LISTED ENTRIES:
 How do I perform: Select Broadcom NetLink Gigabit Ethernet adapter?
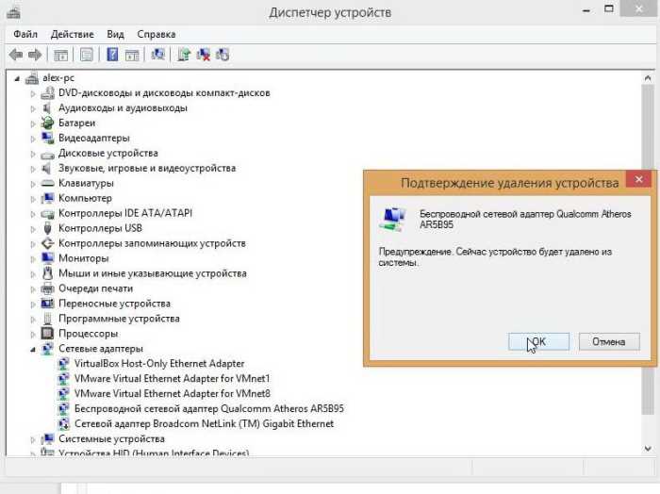click(x=203, y=424)
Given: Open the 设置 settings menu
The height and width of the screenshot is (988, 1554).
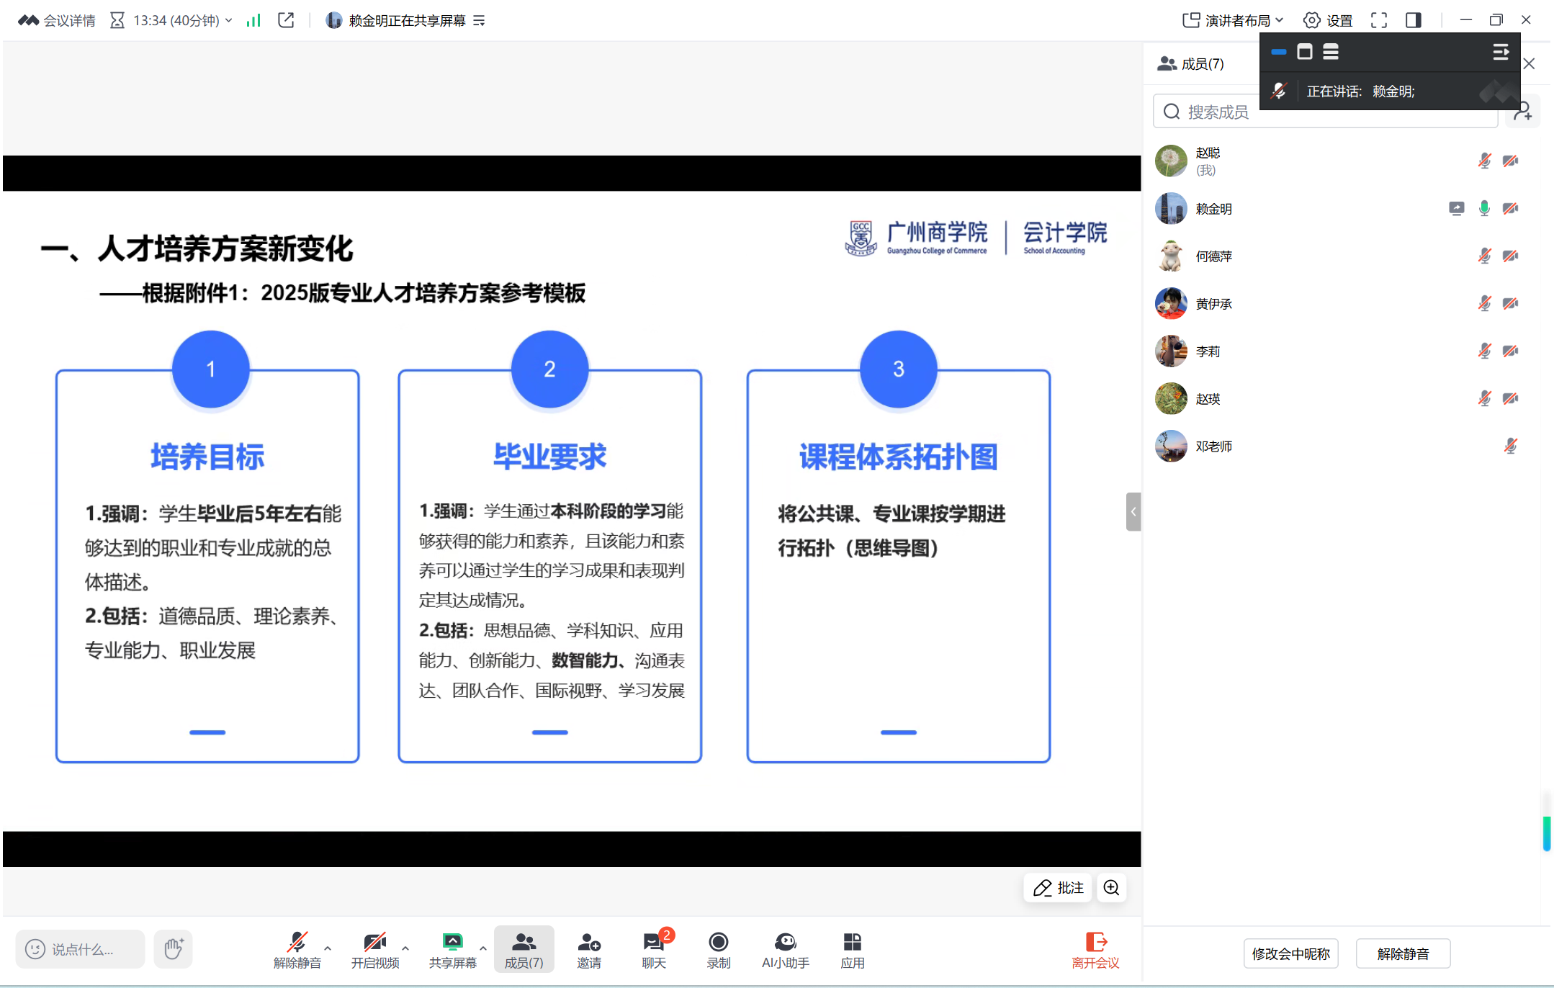Looking at the screenshot, I should (1329, 20).
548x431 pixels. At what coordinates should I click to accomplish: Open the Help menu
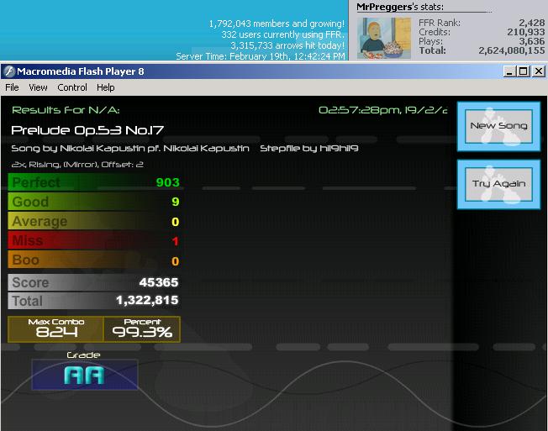106,87
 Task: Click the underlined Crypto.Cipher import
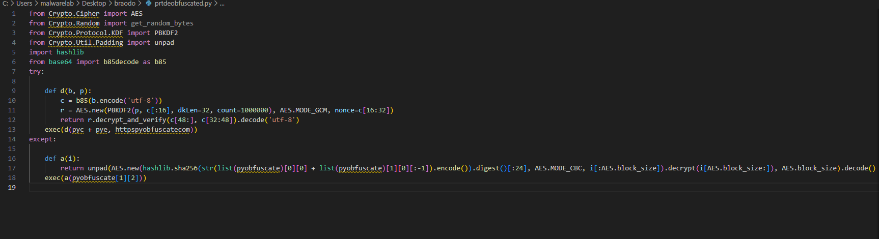74,14
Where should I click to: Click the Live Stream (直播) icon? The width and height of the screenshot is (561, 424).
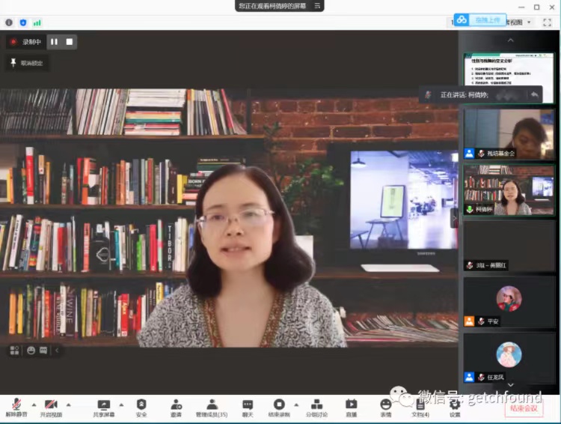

WHAT YOU WILL DO:
Substitute "panel" for "menu" throughout the lines of every entry above, keeping everything else the same and leaving out the pictures.

SOLUTION FOR THIS PROBLEM:
 How do I perform: Select Broadcom NetLink Gigabit Ethernet adapter?
click(x=203, y=424)
Given: Open the 设置 settings panel
The height and width of the screenshot is (988, 1554).
Looking at the screenshot, I should (1329, 20).
548x431 pixels. At what coordinates should I click to accomplish: Open the Help panel
106,87
 Task: Click the underlined Crypto.Cipher import
74,14
Where should I click to: Click the Live Stream (直播) icon? The width and height of the screenshot is (561, 424).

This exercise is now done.